Big business delegation from France visits Cuba

News from Cuba | Wednesday, 7 March 2012

from the Cuban Standard

Following a visit by Foreign Trade Secretary Pierre Lellouche in November, a business delegation that included executives of 17 French corporations spent three days in Havana March 5-7, to scout for investments.

The companies in the delegation are looking for opportunities in energy, transport, telecommunications and agribusiness, according to a press release by the French embassy in Havana. Lellouche said in November that he expected French investments in Cuba to rise from euro 150 million (US$201 million) in 2011 to euro 250 million ($335 million) in 2012.

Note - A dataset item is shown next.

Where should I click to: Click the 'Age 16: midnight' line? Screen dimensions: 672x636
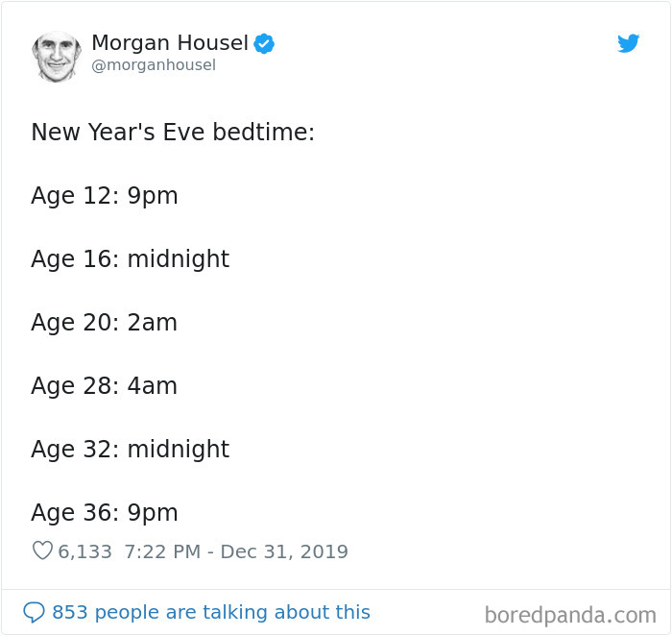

“Even though the U.S. embargo still weighs on the activities of the country, the improvement of the economic situation since 2009 ? grants some flexibility to the Cuban authorities to pursue the actualization of the economic model and the ministerial reorganization following the Communist Party Congress in April 2011,” the Mouvement des Entreprises de France (Medef) said in an invitation letter to delegation participants.

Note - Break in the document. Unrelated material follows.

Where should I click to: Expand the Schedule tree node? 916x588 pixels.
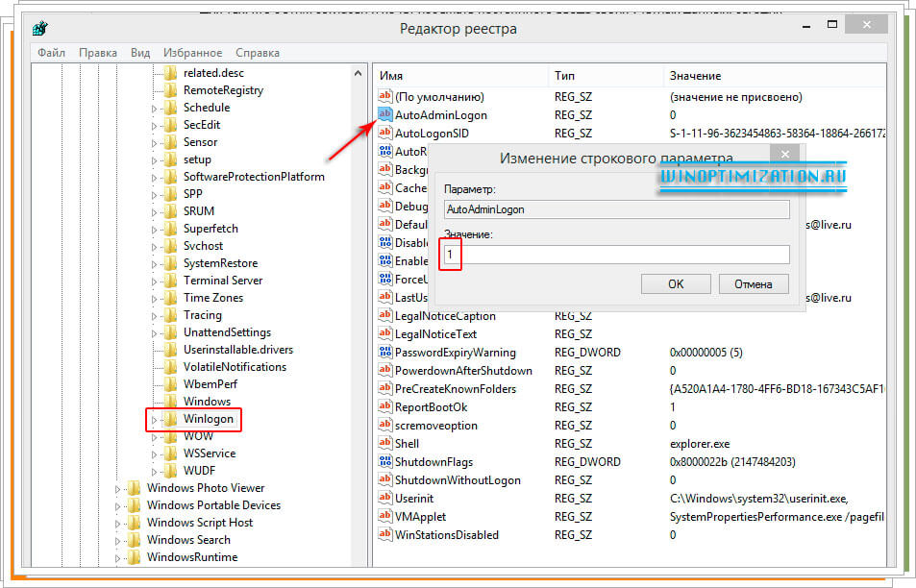coord(154,109)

The delegation was headed by Pierre Pringuet, CEO of Pernod Ricard SA. The Paris-based liquor giant is the foreign partner in the Havana Club rum joint venture. The group met, among others, with Deputy Foreign Minister Dagoberto Rodríguez.

This was the second Medef delegation to visit Cuba since 2008.

Lellouche was the highest-ranking French official to visit Cuba in nine years. France suspended bilateral government cooperation in 2003, after Cuba imprisoned 75 people in a crackdown. In December 2010, barely a week after Cuba announced it had freed all of the 75, France and Cuba signed a “declaration on the resumption of cooperation.”

Politics aside, the main stumbling block is Cuba’s debt and its falling behind on payments to French government agency Coface, which has not provided credit guarantees related to Cuba since 2006. A Cuban delegation traveled to France in January to discuss debt issues; neither Coface nor the Cuban government made an announcement about the outcome of the talks.

In its most recent risk assessment of Cuba, Coface predicts “mediocre” growth for 2012, citing the slowness of reforms and a slow shift of workers from government to private-sector jobs. Coface expects rising unemployment, inflationary pressure, a slowdown of tourism, and a retraction of nickel prices to depress growth this year.